Extrait du document
※ ※ ※
Présenté dans le cadre de la rétrospective Mémoires de l'Opéra de Lyon à côté d'Elektra dans la régie de Ruth Berghaus (1) et du Couronnement de Poppée dans celle de Klaus Michael Grüber, le Tristan et Isolde mis en scène par Heiner Müller avait été monté pour le festival de Bayreuth où il a été donné de 1993 à 1999. Cela restera l'unique mise en scène d'opéra du poète et homme de théâtre allemand décédé en 1995. Elle est reprise à l'occasion du festival lyonnais par son collaborateur de l'époque, Stephan Suschke.
 
Less is more ou plutôt en l'occurrence weniger ist mehr car avec Tristan et Isolde, plus que pour tout autre opéra, la question est toujours de savoir quoi faire de ces quatre heures d'opéra où il ne se passe en fait pas grand chose, qu'un long rite (Peter Sellars, si tu nous lis), le cérémonial d'un accomplissement. Heiner Müller a choisi de le célébrer dans un dépouillement proche de l’abstraction, lent mais intense rituel d’une reconnaissance et de l’absolu amoureux. Un vaste cube en est le cadre unique, paré et illuminé différemment à chaque acte, espace délimité et concentré sur les seuls protagonistes plutôt qu’ouvert sur des espaces de légendes et où n’apparaissent ni marins ni soldats, le chœur restant dans la coulisse. Le navire, la forêt et la dernière retraite de Tristan et Isolde ne sont peut-être qu'autant d’artefacts des étapes de leur voyage intérieur.
※ ※ ※
D'après l'extrait sur le Tristan et Isolde mis en scène par Heiner Müller, de quelle année à quelle année ce spectacle a-t-il été donné au festival de Bayreuth ?

Données enregistrées
※ ※ ※
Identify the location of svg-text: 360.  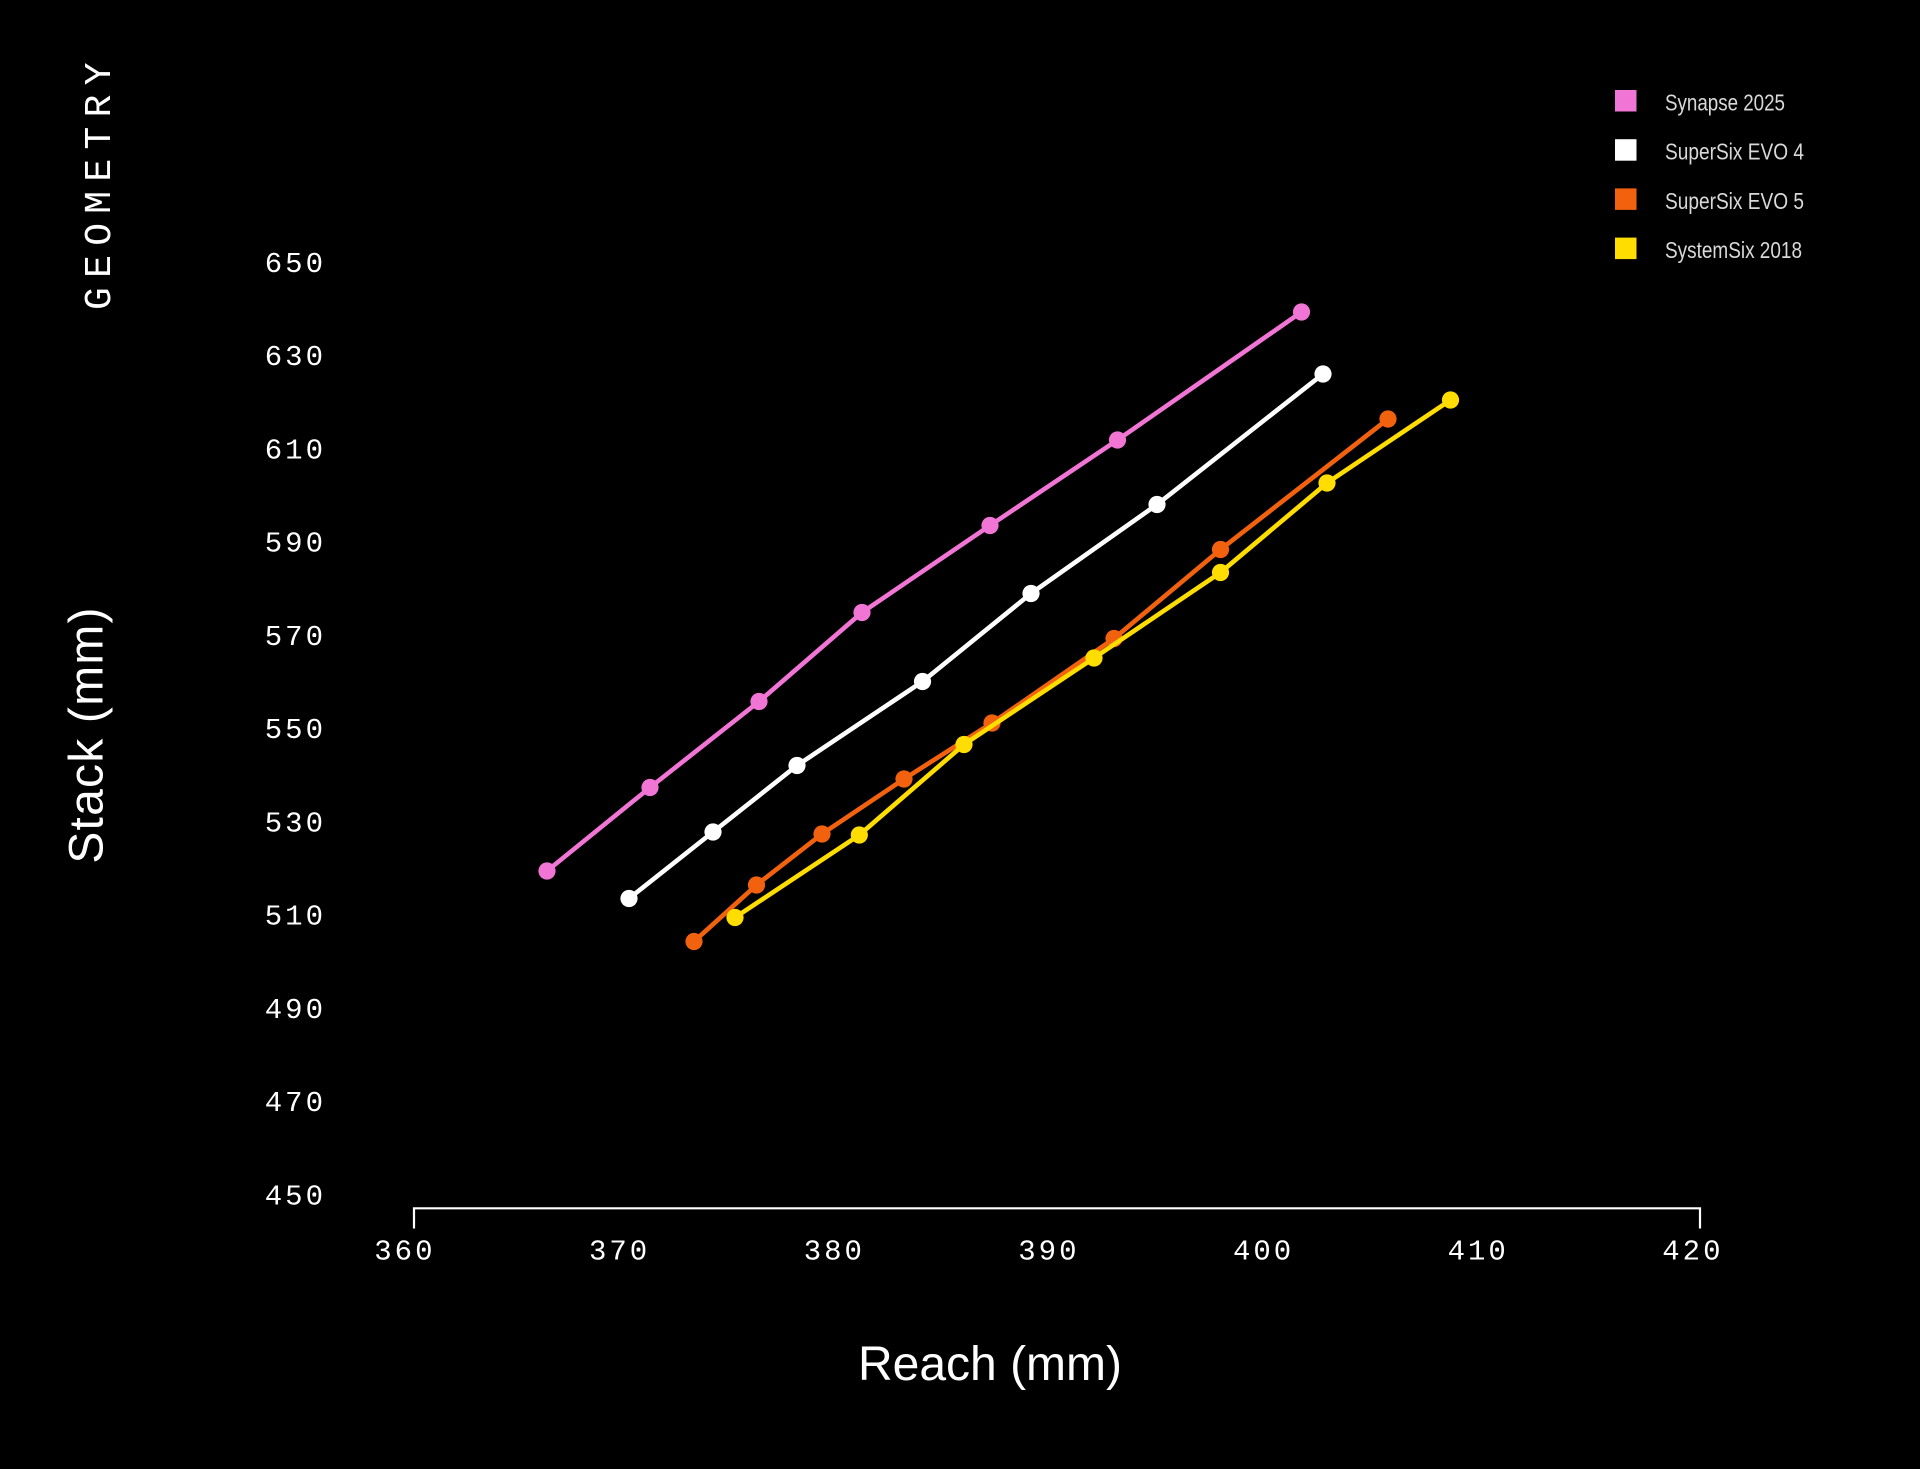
※ ※ ※
Réponse
De 1993 à 1999.